Taylor Farms de México anunció el viernes la retirada voluntaria e indefinida de toda la lechuga iceberg proveniente del centro de México del mercado estadounidense. La decisión se tomó tras recibir información de la Administración de Alimentos y Medicamentos (FDA), cuya investigación de trazabilidad apunta a «una granja independiente específica» como posible origen del brote de ciclosporiasis.
Los Centros para el Control y Prevención de Enfermedades (CDC) registran 6.745 posibles casos en el país. De ese total, 1.645 están confirmados como de adquisición doméstica y más de 5.100 requieren pruebas adicionales. La agencia también reporta 94 hospitalizaciones y ninguna muerte. Michigan lidera con 5.002 casos confirmados al jueves, seguido por Indiana, Kentucky, Ohio y Virginia Occidental.
El CDC advierte que las cifras seguirán subiendo: existe un rezago de seis semanas entre el inicio de los síntomas y el reporte de casos.
Cadena de suministro bajo presión
Taylor Farms suministra productos frescos a grandes cadenas de comida rápida —Taco Bell, KFC, Pizza Hut, McDonald's, Burger King y Chipotle— y a minoristas como Walmart, Trader Joe's, Target, Whole Foods y Amazon Fresh. La compañía notificó a Yum Brands, matriz de Taco Bell, y al distribuidor Sysco para que retiraran la lechuga de sus cadenas de distribución, según Reuters.
Taco Bell retiró de forma preventiva ingredientes como lechuga, cilantro, cebolla, pico de gallo y guacamole de sus locales en el área de Detroit.

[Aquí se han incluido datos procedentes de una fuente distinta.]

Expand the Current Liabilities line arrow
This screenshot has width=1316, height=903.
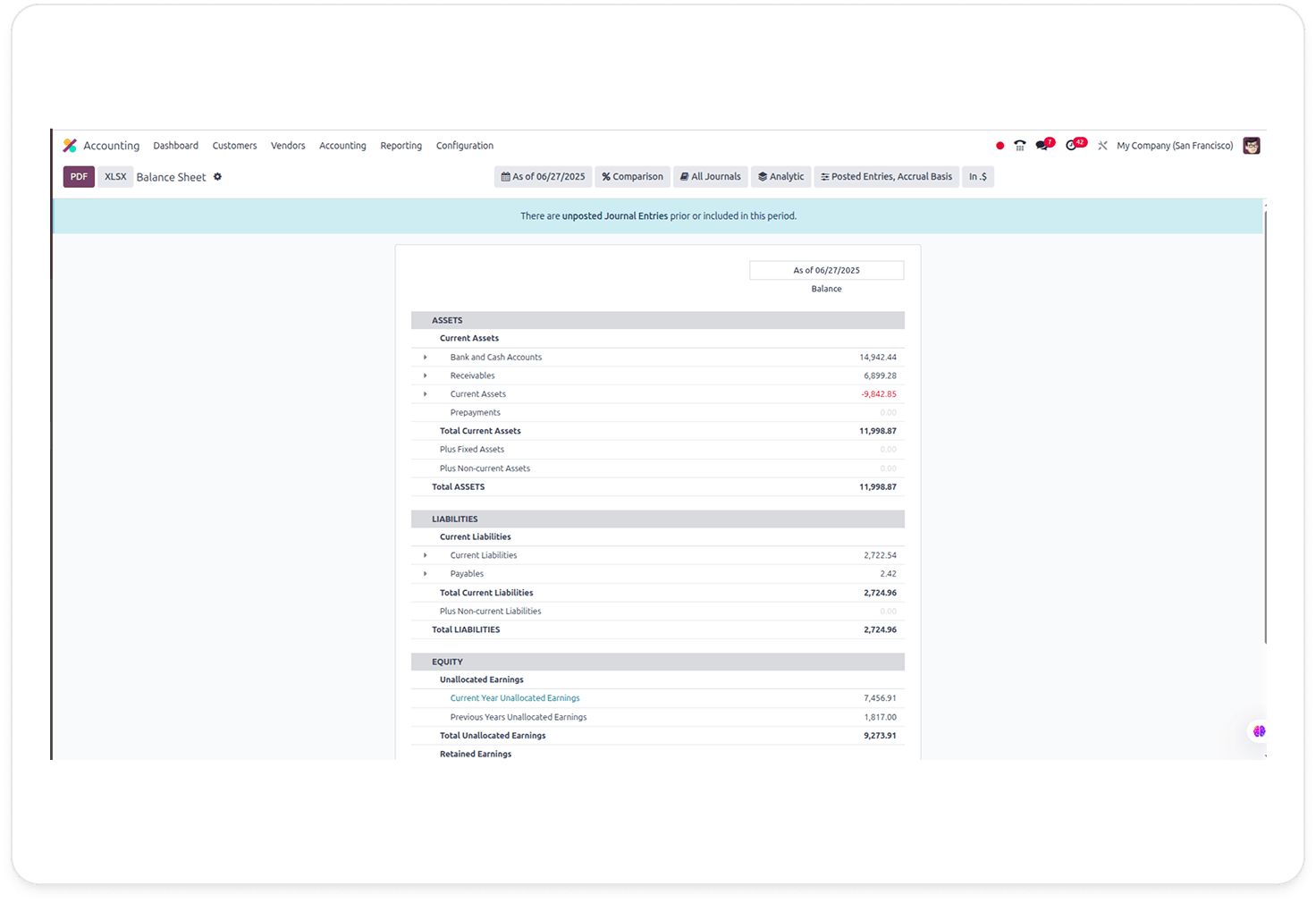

La cadena enfrenta al menos tres demandas federales presentadas esta semana, cuyos demandantes alegan negligencia, incumplimiento de garantía y violaciones a leyes de prácticas comerciales engañosas por presuntamente vender lechuga contaminada.
Taylor Farms precisó que la granja señalada «representa menos del 1% del suministro de lechuga iceberg de EE.UU.» y subrayó que ninguno de sus kits de ensalada de marca propia contiene lechuga iceberg ni está vinculado al brote.

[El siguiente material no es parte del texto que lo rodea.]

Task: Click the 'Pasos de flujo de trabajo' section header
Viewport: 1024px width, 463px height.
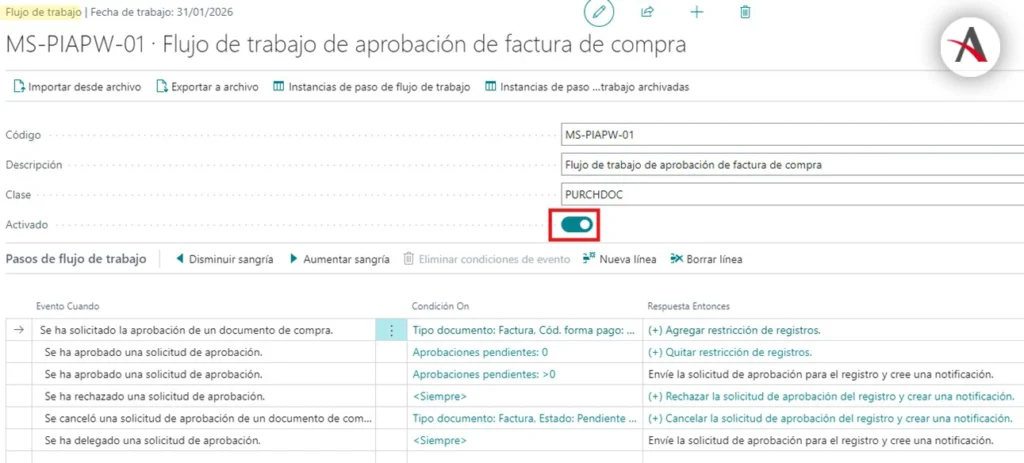Action: [x=76, y=259]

La ciclosporiasis es una enfermedad intestinal causada por el parásito Cyclospora cayetanensis, que se contrae por alimentos o bebidas contaminados. Los síntomas —diarrea acuosa, pérdida de apetito y pérdida de peso— aparecen entre dos días y dos semanas después de la infección.
La lectura del mercado
El episodio ilustra con precisión el costo de una cadena de suministro alimentaria que cruza fronteras sin los controles sanitarios equivalentes a los que rigen en suelo estadounidense. Cuando un solo proveedor de origen extranjero puede paralizar menús en 34 estados, hospitalizar a casi un centenar de consumidores y generar demandas federales en serie, la pregunta no es si el sistema falló: es cuánto tardará el capital en redirigir su confianza.
La libre empresa funciona con información veraz y responsabilidad contractual. Taylor Farms actuó con rapidez al retirar el producto; los tribunales determinarán si Taco Bell hizo lo propio. Lo que no admite demora es la revisión de los estándares de certificación para el producto agrícola importado. El contribuyente estadounidense no debería cargar con los costos sanitarios de una brecha regulatoria que beneficia, ante todo, a quienes exportan sin asumir el riesgo.